● DOCUMENT PASSAGE:
-----

Luc Bourdon died in a motorcycle accident on May 29, 2008, near his hometown of Shippagan, New Brunswick. At the 2008–09 season opener, the Canucks honoured Bourdon with a pre-game ceremony and his last game-worn jersey was presented to his family by the fan who won the jersey during an annual charity event the previous season. Afterwards, Tom Cochrane and Red Rider performed "Big League" during the video tribute. The Canucks also wore "LB" on their helmets that season in memory of Bourdon and the Luc Bourdon Wall of Dreams was established to commemorate Bourdon at General Motors Place.
Rick Rypien was found dead in his home in Crowsnest Pass, Alberta, on August 15, 2011, and the cause of death was later confirmed as suicide. Although he joined the Winnipeg Jets in the offseason as an unrestricted free agent, the Canucks honored Rypien's memory early in the 2011–12 season with a video entitled "Heart of a Canuck" and an homage to Rypien was worn on the back of all Canucks helmets for the entirety of the 2011–12 season.
Pavol Demitra played three seasons with the Vancouver Canucks until he was an unrestricted free agent after the 2009–10 NHL season. It was also his final season in the NHL as he signed with the KHL's Lokomotiv Yaroslavl on July 15, 2010, and finished as the team's top scorer in the 2011 season. In his second season in the KHL, Demitra would die tragically in a plane crash along with the entire Lokomotiv team on September 7, 2011, as they were heading to play their next road game. Since the tragedy, the Vancouver Canucks have removed his number 38 out of circulation in honour of Pavol Demitra.
The Cyclone Taylor Trophy is the award given each year to the most valuable player on the Vancouver Canucks as selected by the fans. It is named after Cyclone Taylor, a Canadian professional ice hockey forward who led the Vancouver Millionaires to the Stanley Cup in 1915. The award was dedicated to him prior to the 1979–80 Canucks season, the season after his death on June 9, 1979, although an award for the Canucks MVP has existed since the team's inauguration in 1970. Markus Naslund has won the award five times.

-----

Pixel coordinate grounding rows
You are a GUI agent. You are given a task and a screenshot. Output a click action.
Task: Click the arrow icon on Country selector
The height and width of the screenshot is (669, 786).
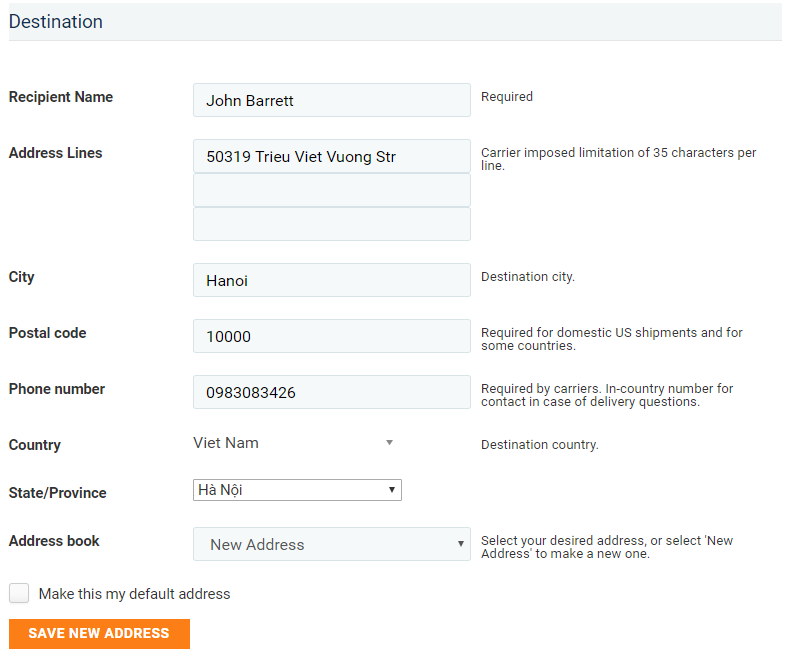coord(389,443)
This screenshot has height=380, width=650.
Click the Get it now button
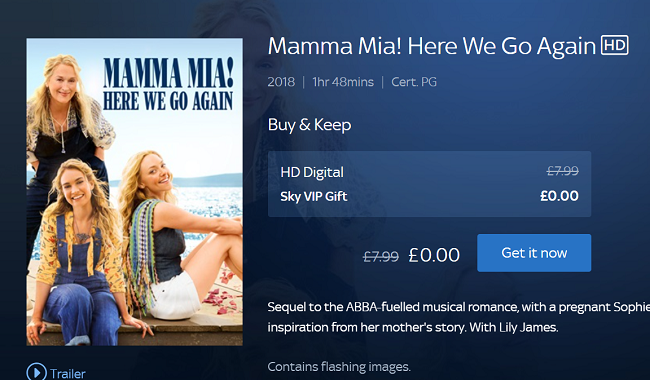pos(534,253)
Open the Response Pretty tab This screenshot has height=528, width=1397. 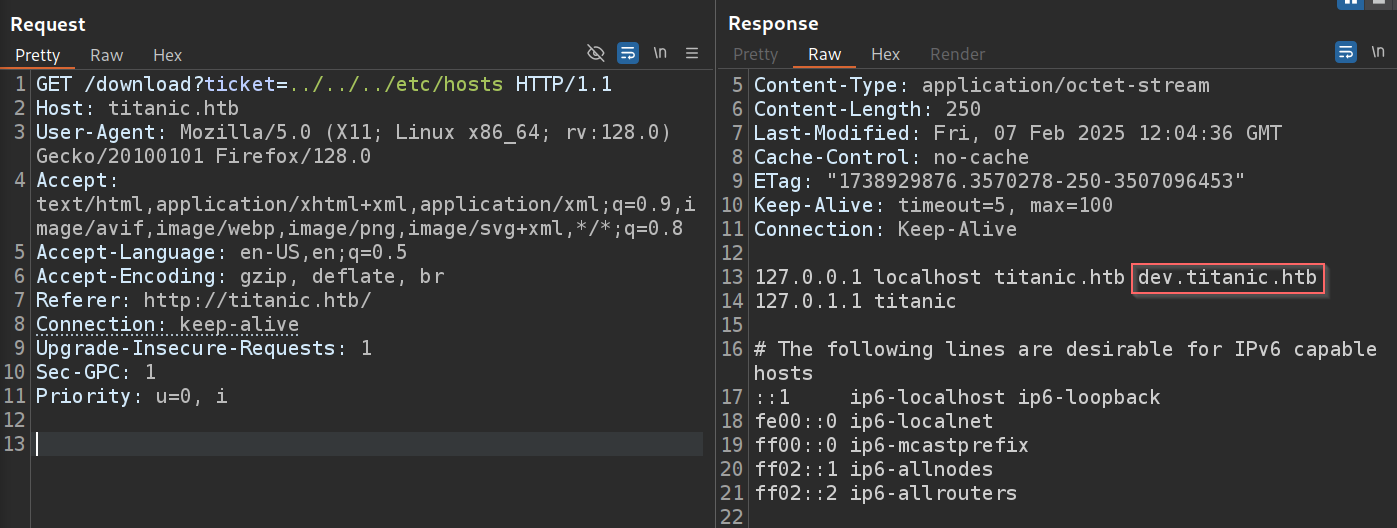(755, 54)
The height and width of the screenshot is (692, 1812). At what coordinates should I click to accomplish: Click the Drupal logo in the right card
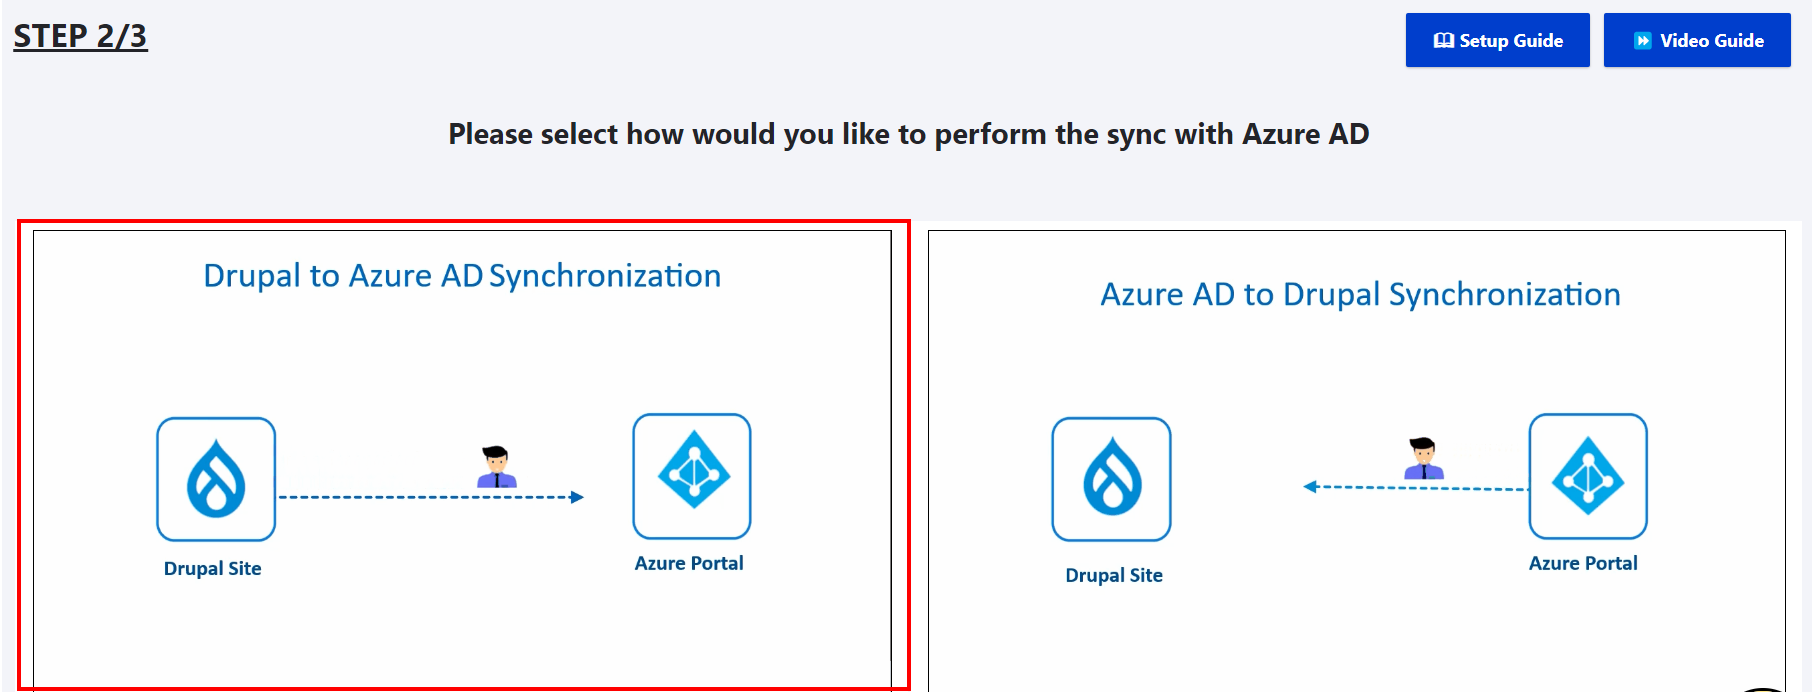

-----

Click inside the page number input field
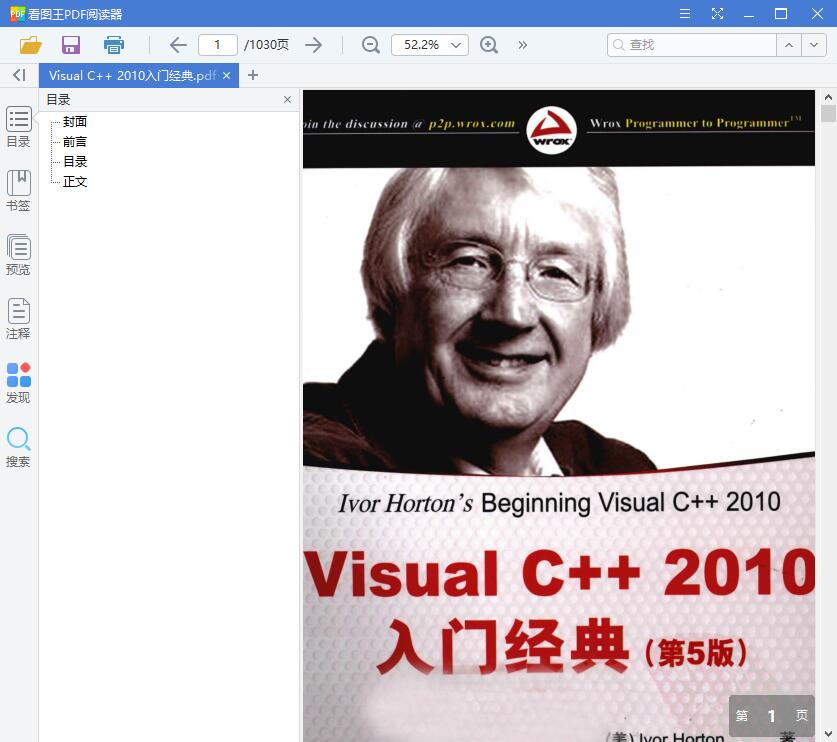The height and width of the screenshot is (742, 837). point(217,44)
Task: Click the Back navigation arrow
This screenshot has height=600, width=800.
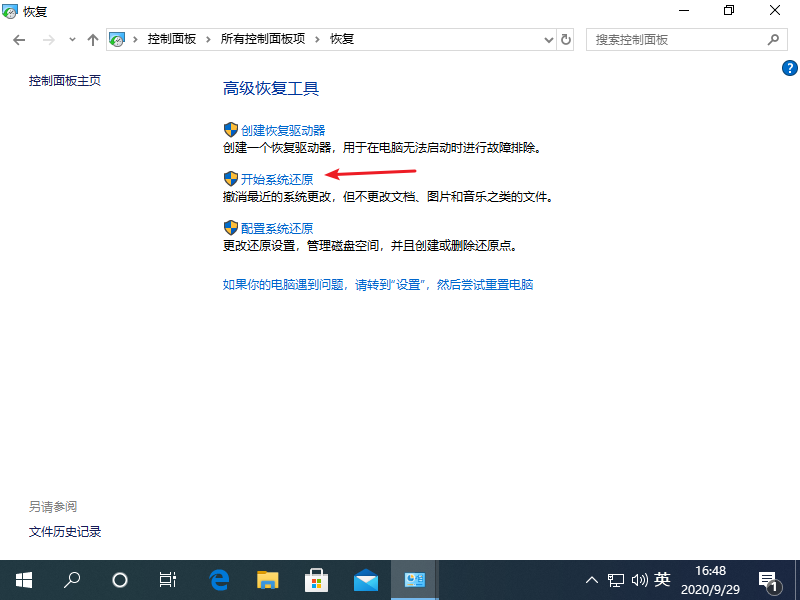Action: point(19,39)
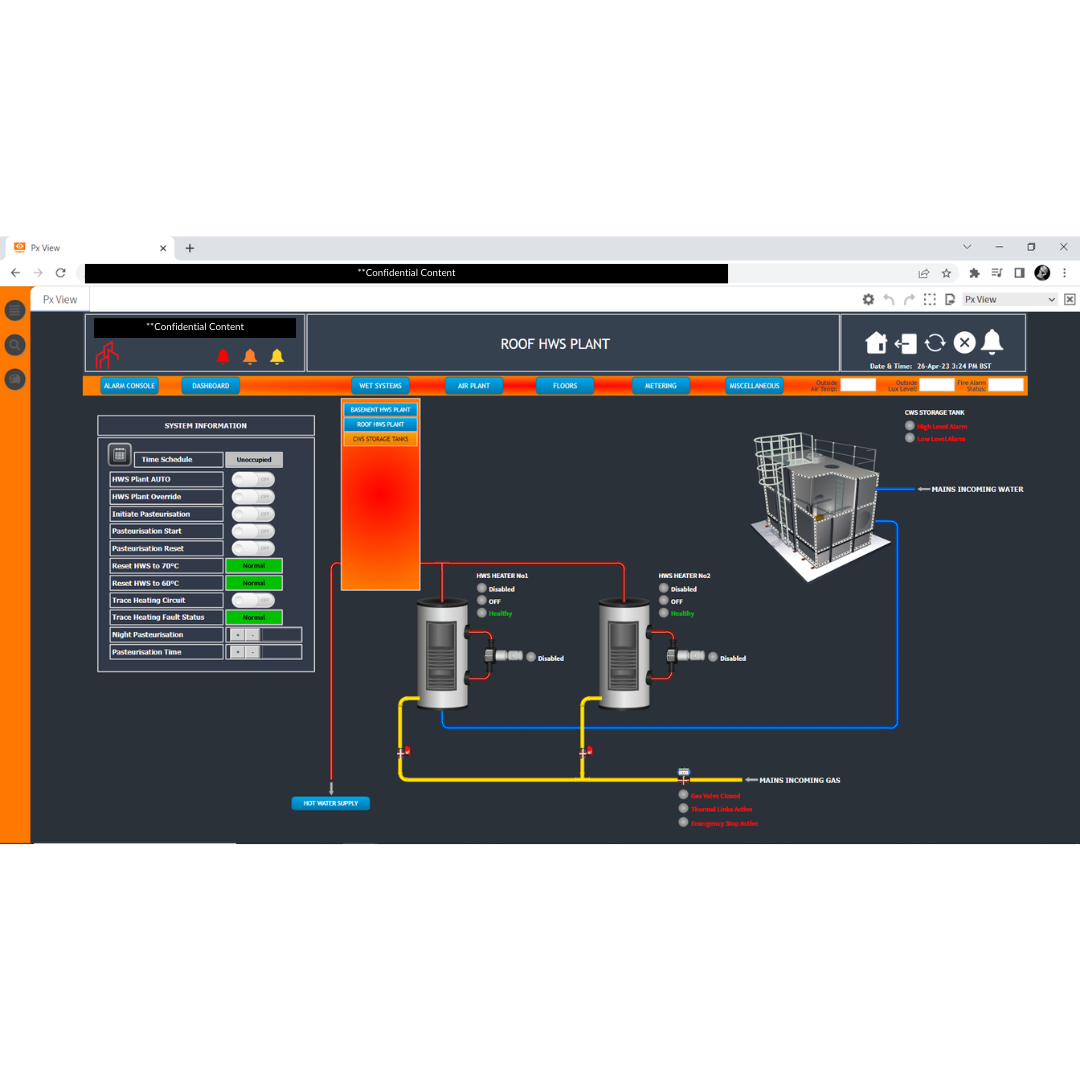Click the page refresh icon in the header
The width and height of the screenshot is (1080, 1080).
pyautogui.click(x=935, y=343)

-----

● WORK INSTRUCTIONS:
1. Return the part of the Vancouver Canucks passage that opens with the words containing "Pavol Demitra played" and closes with "of Pavol Demitra.".
2. Name every person whose death the Vancouver Canucks passage mentions.
3. Write what comes next in the Vancouver Canucks passage, starting after its final sentence.

● ANSWER SECTION:
1.
Pavol Demitra played three seasons with the Vancouver Canucks until he was an unrestricted free agent after the 2009–10 NHL season. It was also his final season in the NHL as he signed with the KHL's Lokomotiv Yaroslavl on July 15, 2010, and finished as the team's top scorer in the 2011 season. In his second season in the KHL, Demitra would die tragically in a plane crash along with the entire Lokomotiv team on September 7, 2011, as they were heading to play their next road game. Since the tragedy, the Vancouver Canucks have removed his number 38 out of circulation in honour of Pavol Demitra.

2.
Luc Bourdon
Rick Rypien
Pavol Demitra
Cyclone Taylor

3.
The Cyrus H. McLean Trophy was named after Cyrus H. McLean who was the former team President of the WHLVancouver Canucks from 1968–70. The trophy was first awarded in the Canucks first season, which recognizes the Canucks leading scorer over the course of the regular season. Markus Naslund has won the award the most times, leading the Canucks in scoring seven consecutive years, from 1999 to 2006.
The Fred J. Hume Award is named after Fred J. Hume, who was the former mayor of Vancouver and owner of the Canucks while they were in the Western Hockey League. The team award is given out at the end of each NHL season to the team's unsung hero, as selected by fans. Before the 2016-2017 season, the winner was decided by the Vancouver Canucks Booster Club since the inaugural 1970–71 season. Currently, four players have won the award twice.
The Canucks are one of several teams in Canada that award the Molson Cup to the player who is named one of a game's top three players, or "three stars", most often over the course of the regular season.Roberto Luongo has won the Molson Cup five times, the most in team history.
From 1974–75 to 1995–96, the President's Trophy was awarded to the Canucks' most valuable player. It was originally presented by CP Air and later Canadian Airlines and the player won a pair of airline tickets with the trophy. Obviously, many of the names match the Cyclone Taylor Trophy (also awarded to the MVP) and the trophy was retired after the 1996 season.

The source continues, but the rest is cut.